2021年11月4日、My Bloody Valentineが1991年にリリースした2ndアルバム『Loveless』が30周年を迎えた。これを記念し、弊メディアでは『Loveless』のレビューを公募。お送りいただいた文章を随時掲載していく。様々なリスナーによる「それぞれの『Loveless』」を楽しんでいただきたい。
■ 曖昧さにこそ愛が宿る
2018年、ソニックマニアで彼らが轟かせた爆音。あの夜は、エンジンを吹かしまくる飛行機の近くで約1万人がうっとりしていたみたいなもので、地球上の歴史という大いなる視点から眺めてもおかしな現象だろう。では、こんな一歩間違わなくとも騒音たりうる轟音を耳にして、なぜ我々は癒されるのか。ともすれば救いすら感じてしまうその音からは、なぜこんなにも愛が溢れているのか。
件の来日公演を、私は当時気になっていた相手と一緒に観に行った。お互い初めて彼らのライブを観ることができ、会場で配られた耳栓を外して心ゆくまでその轟音を味わっていた時間は、今振り返っても素敵な体験だった。──閑話休題、何もこんな昔話を恥ずかしげもなくしたかった訳ではない。 今でもはっきり蘇ってくる彼らのライブ、そこで聴いた演奏、音楽を私はこの世で最も「物質」に近い音だと思うのだ。
『Loveless』の邦題は「愛なき世界」である。こんなにも愛情や癒しを感じずにはいられないのに、裏腹にタイトルはかなり殺風景で寂しい。 普段はゆらゆらと漂う歌声や轟音に耳を傾けるばかりだが、この際しっかり歌詞に目を通してみる。するとタイトルとは真逆に、様々な表現で愛が描かれている。しかも、それは儚げで手に入れがたい物として。

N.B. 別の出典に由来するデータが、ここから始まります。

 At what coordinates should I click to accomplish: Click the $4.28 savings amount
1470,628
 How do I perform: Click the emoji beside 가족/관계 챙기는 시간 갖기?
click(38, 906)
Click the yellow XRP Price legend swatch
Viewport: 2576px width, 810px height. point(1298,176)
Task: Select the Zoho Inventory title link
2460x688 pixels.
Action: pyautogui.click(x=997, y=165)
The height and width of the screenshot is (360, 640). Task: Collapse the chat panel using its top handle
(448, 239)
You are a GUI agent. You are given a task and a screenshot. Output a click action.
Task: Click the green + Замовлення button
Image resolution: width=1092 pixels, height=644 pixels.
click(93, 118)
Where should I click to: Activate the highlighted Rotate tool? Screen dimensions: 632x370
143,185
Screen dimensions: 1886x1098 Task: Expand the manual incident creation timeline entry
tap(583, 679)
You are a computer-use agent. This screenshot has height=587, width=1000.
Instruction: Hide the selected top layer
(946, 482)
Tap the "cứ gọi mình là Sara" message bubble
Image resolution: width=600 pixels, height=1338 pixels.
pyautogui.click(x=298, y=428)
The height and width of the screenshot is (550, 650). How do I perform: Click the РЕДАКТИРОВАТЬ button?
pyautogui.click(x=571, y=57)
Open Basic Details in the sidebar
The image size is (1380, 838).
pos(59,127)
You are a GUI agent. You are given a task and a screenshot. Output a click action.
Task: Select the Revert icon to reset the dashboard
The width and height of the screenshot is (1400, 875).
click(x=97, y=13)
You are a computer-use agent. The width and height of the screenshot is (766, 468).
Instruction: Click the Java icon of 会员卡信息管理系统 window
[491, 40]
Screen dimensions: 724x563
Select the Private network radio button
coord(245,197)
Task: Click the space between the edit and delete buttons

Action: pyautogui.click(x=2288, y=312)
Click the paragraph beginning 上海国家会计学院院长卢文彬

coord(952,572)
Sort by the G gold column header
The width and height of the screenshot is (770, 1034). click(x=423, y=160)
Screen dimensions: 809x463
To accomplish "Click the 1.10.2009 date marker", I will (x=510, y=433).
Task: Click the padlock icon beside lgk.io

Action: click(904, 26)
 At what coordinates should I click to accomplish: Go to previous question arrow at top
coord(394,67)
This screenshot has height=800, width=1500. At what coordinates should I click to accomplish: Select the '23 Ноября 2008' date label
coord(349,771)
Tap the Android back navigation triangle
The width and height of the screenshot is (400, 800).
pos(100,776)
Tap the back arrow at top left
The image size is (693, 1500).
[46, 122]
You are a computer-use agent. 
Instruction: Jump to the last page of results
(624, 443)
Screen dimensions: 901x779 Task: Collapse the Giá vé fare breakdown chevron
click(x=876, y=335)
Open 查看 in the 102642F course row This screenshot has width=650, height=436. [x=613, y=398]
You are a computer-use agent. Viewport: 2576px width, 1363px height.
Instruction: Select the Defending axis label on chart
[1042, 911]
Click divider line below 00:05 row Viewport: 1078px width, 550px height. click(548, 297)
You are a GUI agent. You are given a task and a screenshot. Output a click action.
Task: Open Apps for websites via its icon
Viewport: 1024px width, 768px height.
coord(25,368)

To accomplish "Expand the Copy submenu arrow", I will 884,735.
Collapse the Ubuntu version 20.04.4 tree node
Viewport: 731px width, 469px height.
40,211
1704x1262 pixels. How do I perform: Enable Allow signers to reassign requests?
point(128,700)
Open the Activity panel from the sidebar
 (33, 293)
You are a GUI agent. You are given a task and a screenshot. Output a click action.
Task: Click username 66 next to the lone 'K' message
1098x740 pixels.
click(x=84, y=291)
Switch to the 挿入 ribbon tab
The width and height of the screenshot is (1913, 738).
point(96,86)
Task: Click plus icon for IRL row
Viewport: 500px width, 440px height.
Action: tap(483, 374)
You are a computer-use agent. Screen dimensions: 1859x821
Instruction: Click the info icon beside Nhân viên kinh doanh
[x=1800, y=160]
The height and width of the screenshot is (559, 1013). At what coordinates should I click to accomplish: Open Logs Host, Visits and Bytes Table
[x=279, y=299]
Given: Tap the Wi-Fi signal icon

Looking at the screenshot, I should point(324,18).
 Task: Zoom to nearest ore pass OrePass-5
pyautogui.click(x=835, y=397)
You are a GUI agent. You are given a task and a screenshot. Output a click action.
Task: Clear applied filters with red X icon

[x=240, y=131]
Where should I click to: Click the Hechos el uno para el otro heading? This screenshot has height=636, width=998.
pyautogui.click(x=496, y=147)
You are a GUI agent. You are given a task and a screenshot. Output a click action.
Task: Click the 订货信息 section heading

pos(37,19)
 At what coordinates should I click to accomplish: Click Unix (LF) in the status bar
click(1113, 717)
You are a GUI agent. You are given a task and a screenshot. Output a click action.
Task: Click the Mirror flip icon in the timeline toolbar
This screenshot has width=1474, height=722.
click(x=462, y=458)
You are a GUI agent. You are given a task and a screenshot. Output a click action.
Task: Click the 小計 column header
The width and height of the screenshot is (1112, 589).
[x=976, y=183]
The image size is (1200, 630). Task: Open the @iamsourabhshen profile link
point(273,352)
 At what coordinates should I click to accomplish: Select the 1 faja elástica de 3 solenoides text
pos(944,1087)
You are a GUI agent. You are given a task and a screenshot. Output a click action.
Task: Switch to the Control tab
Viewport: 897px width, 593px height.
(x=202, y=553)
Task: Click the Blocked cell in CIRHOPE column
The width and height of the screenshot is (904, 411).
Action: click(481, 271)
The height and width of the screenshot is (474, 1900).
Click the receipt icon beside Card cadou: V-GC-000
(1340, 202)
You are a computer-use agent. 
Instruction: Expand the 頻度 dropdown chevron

「Sometimes」の歌詞は、私が彼らの音楽に対する情感とリンクしているようだった。“Close my eyes / Feel me now”という歌い出しは、五感を通じてあらゆるものを感じ取ることで自身の生を感じる、ということではないかと思う。実際に聴きながら瞳を閉じてみる。視覚以外にも思いのほか人が得られるものは多い。聴こえてくるギターのノイズも、少し肌寒くなってきた夜風も、なんとなく湧いてくる様々な物事への感情も。彼らのライブでは内臓が揺れる、なんて多くの人々が言っていた。彼らの演奏からもたらされるものは音だけじゃない。多くのものを知覚させ、その感覚が私自身を自覚させてくれるのだ。“Turn my head into sound”──そうして、音が私の中に入り込んでくる。頭では私の愛しているものへの感情や思惑がぐるぐると回り、その景色を音楽が彩るかのようだ。「人間は考える葦である」とはフランスの思想家・パスカルの言葉。人間は弱い存在だが、 思考によって「宇宙を包む」ことができる、という意である。マイブラの音楽は、私の感情や考えに不思議と結びつき、無限に広がっているような感覚になるのだ。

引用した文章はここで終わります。